Ces écarts selon la catégorie socioprofessionnelle permettent de prendre la mesure de l’importance des situations de travail dans la perception des contraintes liées au confinement. De tels résultats reflètent également le rapport spécifique que certains membres des classes dominantes entretiennent avec le droit, se sentant légitimes à s’émanciper de la règle tout en s’estimant fondés à en rappeler les principes aux autres.

Conclusion

La crise épidémique et les mesures sanitaires qu’elle a engendrées ont accentué les inégalités sociales déjà existantes et déstabilisé beaucoup de personnes en emploi précaire qui n’étaient pas protégées par leur statut professionnel. Les jeunes, les femmes et plus généralement les actifs dépourvus de contrat stable en ont payé le prix fort, ce qui n’a pas été sans conséquence sur leur rapport aux autorités étatiques. Celles et ceux qui ont davantage bénéficié des mesures adoptées par une puissance publique très interventionniste, n’ont pas la même vision de la pandémie et du rôle des autorités étatiques. Une véritable fracture générationnelle s’est formée entre les plus jeunes (18-34 ans) et les plus âgés (65 ans et plus), tant dans la confiance envers les pouvoirs publics que dans le respect des mesures sanitaires. Tandis que les personnes âgées s’en remettent à l’État pour résoudre la crise et accusent les comportements individuels d’être à l’origine de l’aggravation de l’épidémie, les plus jeunes revendiquent la préservation des libertés individuelles et s’émancipent plus souvent des mesures sanitaires contraignantes.

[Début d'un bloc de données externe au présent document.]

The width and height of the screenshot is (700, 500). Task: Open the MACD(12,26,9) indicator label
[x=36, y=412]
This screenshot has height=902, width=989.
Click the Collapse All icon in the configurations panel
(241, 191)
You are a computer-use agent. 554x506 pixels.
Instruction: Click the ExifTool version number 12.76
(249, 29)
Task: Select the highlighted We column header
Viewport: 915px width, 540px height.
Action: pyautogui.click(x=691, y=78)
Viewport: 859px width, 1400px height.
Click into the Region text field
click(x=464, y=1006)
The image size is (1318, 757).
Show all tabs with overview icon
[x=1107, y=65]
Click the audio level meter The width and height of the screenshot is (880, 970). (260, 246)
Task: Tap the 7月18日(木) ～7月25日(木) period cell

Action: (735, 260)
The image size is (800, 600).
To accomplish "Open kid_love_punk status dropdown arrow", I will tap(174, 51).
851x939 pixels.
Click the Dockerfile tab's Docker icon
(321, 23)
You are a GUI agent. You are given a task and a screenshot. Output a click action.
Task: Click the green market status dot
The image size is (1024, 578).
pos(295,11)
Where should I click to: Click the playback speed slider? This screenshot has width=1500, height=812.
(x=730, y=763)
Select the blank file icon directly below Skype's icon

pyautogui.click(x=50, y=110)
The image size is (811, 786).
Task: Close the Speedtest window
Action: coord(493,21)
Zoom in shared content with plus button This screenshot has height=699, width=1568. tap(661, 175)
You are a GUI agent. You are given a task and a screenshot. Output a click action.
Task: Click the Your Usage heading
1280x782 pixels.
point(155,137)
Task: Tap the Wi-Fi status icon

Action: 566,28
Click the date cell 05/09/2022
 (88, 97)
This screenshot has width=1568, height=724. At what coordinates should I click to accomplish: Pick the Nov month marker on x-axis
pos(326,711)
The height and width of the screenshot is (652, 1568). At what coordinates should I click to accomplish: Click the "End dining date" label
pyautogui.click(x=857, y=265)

Mais cette fracture est aussi socio-économique. Ce sont principalement les jeunes appartenant aux fractions dominées des classes moyennes et populaires qui se montrent les plus critiques envers les mesures sanitaires et les injonctions de l’État. En outre, la position socioprofessionnelle permet parfois de prendre davantage de distance avec ces règles : les artisans, commerçants et chefs d’entreprise ont par exemple pu plus souvent transgresser les règles du confinement. En revanche, parmi les populations les plus exposées à la précarité, beaucoup ont été contraints de s’y conformer et ont subi plus brutalement que les autres les conséquences de la crise, retournant parfois leur sentiment d’injustice contre les institutions étatiques et leurs représentants.

 

Cette contribution s’insère dans le projet « La Confiance dans les institutions étatiques et scientifiques à l’épreuve du Coronavirus » (CIESCO) financé par l’ANR (ANR-20-COVI-000).